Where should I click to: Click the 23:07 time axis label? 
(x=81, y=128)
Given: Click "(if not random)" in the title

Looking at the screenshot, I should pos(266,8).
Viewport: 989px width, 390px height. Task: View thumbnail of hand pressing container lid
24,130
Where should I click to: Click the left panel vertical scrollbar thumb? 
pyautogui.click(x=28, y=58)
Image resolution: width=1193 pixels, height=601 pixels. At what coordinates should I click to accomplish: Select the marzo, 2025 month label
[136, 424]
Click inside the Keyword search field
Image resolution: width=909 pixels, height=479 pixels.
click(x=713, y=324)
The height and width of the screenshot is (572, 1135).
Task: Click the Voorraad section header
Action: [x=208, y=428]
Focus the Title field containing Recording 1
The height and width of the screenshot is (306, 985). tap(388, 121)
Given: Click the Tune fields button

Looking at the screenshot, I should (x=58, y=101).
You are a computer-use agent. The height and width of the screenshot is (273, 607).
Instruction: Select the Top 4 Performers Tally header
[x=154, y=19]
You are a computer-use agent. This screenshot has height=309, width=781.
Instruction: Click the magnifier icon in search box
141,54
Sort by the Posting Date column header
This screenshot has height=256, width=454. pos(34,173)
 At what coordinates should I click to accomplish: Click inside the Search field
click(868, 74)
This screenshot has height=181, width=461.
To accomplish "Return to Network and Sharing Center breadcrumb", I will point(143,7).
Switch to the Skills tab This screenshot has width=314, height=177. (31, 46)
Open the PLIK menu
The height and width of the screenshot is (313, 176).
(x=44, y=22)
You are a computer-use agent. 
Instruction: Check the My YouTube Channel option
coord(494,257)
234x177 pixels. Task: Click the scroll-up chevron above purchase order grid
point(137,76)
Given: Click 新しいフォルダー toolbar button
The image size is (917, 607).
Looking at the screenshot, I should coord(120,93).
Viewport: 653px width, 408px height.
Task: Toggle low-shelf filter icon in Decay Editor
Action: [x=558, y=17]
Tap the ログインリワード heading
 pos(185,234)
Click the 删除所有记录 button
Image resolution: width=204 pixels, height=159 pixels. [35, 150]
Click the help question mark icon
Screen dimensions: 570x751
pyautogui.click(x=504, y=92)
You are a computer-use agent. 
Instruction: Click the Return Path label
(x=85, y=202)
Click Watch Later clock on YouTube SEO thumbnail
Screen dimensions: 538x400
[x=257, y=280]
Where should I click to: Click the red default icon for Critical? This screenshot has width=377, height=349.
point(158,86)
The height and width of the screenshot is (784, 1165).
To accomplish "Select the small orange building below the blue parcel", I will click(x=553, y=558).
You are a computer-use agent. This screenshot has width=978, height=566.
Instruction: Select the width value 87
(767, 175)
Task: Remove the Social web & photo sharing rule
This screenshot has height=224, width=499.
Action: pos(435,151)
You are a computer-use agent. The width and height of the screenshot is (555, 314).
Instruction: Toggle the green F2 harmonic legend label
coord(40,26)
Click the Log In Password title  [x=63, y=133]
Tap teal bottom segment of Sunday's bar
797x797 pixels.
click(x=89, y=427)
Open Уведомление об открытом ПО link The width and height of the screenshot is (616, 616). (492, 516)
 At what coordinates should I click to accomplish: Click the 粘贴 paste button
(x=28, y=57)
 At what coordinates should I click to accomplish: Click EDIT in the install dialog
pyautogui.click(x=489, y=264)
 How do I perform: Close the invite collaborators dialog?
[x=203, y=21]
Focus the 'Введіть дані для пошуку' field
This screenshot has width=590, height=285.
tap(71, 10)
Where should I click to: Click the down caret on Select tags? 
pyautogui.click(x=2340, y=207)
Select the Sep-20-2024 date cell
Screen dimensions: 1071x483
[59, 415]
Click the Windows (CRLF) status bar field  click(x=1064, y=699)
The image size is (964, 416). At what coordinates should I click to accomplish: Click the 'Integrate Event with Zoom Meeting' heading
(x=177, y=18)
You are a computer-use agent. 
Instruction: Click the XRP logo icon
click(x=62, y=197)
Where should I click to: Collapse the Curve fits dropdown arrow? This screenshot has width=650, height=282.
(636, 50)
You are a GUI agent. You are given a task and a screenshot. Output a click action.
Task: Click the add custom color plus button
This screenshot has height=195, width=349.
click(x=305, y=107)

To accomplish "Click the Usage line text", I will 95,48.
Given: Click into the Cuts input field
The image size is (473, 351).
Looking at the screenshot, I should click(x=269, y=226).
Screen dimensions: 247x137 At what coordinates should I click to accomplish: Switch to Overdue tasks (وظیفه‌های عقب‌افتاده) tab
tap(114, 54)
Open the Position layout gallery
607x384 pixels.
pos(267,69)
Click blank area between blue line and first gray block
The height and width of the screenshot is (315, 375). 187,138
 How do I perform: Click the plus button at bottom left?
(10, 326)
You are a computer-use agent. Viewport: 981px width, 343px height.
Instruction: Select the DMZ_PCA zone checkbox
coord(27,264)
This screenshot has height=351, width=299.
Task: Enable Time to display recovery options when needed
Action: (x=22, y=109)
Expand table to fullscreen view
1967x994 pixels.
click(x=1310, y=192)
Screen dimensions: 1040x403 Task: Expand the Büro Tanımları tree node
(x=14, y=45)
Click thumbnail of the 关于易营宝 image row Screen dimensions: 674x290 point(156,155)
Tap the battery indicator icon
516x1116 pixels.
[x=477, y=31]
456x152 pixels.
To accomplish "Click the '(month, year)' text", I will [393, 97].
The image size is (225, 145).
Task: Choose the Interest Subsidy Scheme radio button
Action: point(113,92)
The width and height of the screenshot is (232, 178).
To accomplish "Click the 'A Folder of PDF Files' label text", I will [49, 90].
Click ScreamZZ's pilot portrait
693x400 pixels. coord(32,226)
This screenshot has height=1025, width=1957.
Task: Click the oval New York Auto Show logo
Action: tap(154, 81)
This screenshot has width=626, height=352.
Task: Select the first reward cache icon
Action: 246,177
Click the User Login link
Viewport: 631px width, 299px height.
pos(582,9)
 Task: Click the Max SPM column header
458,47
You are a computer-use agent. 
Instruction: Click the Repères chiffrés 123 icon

_Task details:_
Return only the part of the records above that opens with the line containing "You are a computer-use agent. The width" and closes with the line containing "Tap teal bottom segment of Sunday's bar", ends included.

_Exercise result:_
You are a computer-use agent. The width and height of the screenshot is (555, 314).
Instruction: Toggle the green F2 harmonic legend label
coord(40,26)
Click the Log In Password title  [x=63, y=133]
Tap teal bottom segment of Sunday's bar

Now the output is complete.